# Vintage J C Higgins 3 Speed Bike Denver area



## Balloonoob (Apr 3, 2019)

Is this a middleweight? Not my typical style but love the chain ring and lots of character. https://denver.craigslist.org/bik/d/denver-vintage-c-higgins-3-speed-bike/6842632648.html


----------



## GTs58 (Apr 3, 2019)

Lightweight. My childhood buddy across the street had one of those in the vary early 60's.


----------



## Mr. Monkeyarms (Apr 4, 2019)

Don't underestimate these 3 speeds. They are not flashy like the ballooner but extremely efficient transportation.
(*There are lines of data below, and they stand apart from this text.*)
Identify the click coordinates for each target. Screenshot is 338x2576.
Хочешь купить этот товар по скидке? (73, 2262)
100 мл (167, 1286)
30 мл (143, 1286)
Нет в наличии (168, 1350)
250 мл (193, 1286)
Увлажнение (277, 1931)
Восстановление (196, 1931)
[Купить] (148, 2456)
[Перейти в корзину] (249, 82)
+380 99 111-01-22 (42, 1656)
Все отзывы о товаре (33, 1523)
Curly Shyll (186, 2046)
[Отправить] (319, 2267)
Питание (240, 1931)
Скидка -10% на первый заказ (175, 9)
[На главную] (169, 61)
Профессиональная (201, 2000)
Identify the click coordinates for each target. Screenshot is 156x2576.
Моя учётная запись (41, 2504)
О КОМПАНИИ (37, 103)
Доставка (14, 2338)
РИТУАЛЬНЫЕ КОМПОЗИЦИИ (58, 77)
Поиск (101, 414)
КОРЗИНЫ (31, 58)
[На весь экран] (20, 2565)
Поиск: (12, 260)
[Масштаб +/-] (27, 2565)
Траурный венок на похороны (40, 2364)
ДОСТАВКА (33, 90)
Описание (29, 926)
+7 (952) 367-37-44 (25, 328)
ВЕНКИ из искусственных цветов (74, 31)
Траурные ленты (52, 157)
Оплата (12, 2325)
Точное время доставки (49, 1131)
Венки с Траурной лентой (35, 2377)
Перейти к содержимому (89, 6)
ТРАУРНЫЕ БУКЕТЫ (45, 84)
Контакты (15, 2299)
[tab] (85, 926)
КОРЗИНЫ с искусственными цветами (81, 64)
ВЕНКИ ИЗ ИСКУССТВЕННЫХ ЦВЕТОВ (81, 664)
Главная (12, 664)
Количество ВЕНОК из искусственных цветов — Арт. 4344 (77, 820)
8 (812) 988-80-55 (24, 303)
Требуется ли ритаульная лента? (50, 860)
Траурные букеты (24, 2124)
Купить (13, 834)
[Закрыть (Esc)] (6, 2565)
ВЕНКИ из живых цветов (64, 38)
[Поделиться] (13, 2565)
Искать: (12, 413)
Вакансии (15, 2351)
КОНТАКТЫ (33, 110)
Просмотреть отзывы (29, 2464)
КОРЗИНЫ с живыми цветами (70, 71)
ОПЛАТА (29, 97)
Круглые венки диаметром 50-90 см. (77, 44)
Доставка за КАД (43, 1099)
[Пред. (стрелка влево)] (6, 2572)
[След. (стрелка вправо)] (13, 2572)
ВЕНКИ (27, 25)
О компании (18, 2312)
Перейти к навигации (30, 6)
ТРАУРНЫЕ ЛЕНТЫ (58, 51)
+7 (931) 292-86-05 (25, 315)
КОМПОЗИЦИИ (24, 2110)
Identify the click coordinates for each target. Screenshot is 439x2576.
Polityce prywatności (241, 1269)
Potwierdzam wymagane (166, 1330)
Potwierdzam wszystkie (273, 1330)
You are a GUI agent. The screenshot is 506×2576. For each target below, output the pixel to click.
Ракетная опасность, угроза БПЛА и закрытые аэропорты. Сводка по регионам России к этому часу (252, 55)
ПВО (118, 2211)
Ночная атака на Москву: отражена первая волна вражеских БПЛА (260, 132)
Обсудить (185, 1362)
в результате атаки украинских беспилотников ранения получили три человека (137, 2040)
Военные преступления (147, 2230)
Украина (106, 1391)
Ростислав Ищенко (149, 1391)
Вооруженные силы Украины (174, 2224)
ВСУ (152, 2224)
There are millions of these all over the world from every bike manufacturer and can be had fairly cheap. Fun to ride as well!!


----------



## Roger Henning (Apr 4, 2019)

I was 14 in 1963 when I bought my Hercules 3 speed at the local Gambles Hardware Story in small town Minnesota and it changed my life forever.  I soon was able extend my range of places I could to a 20 mile radius and by the time I was 16 I could could do 50 mile ride.  Eventually added 2 front sprockets and 2 rear sprockets which combined with the SA hub to give me 12 gears.  Learned how to repair the hub but it lasted me through college years.  Roger


----------



## Balloonoob (Apr 4, 2019)

Yeah I used to ride a beater lightweight to high school sometimes... Didn't even have to lock it up. Almost skidded sideways stopping way too close to a Lowrider trying to prove a point (stop pulling out in front of me on the sidewalk.... Watch where you are driving) that could have ended badly.


----------



## Balloonoob (Apr 4, 2019)

Hmmmm just saw this ad for the exact same bike looks like same seller for 300. https://denver.craigslist.org/bik/d/denver-vintage-1960s-jc-higgins-mens/6858273184.html


----------



## Oilit (Apr 8, 2019)

Balloonoob said:


> Hmmmm just saw this ad for the exact same bike looks like same seller for 300. https://denver.craigslist.org/bik/d/denver-vintage-1960s-jc-higgins-mens/6858273184.html



Let it sit there for a couple of months and the price might get more reasonable.


----------



## Mr. Monkeyarms (Apr 8, 2019)

I would reply to the add that has it priced at $60 if it was something I wanted. Just to meet the guy. And save the $60 add when he says it's $300 now.


----------



## Balloonoob (Apr 10, 2019)

Ok found another one for 10 bucks       an almost 60 year old bike for 10 dollars may be too hard to pass up. Lots of character and fairly complete    hmmm.  Not the ballooner I'm itching for but dang. I think i need more bike storage. Hehe.


----------



## Goldenrod (Apr 11, 2019)

There is not a lot here to love in Illinois but it is flat so a three speed is a great ride.  Schwinn and English bikes look best but many American brands are in the $30 dollar range.  In my riding club, the expensive bikes get flats and break spokes.  My three speeds never fail.


----------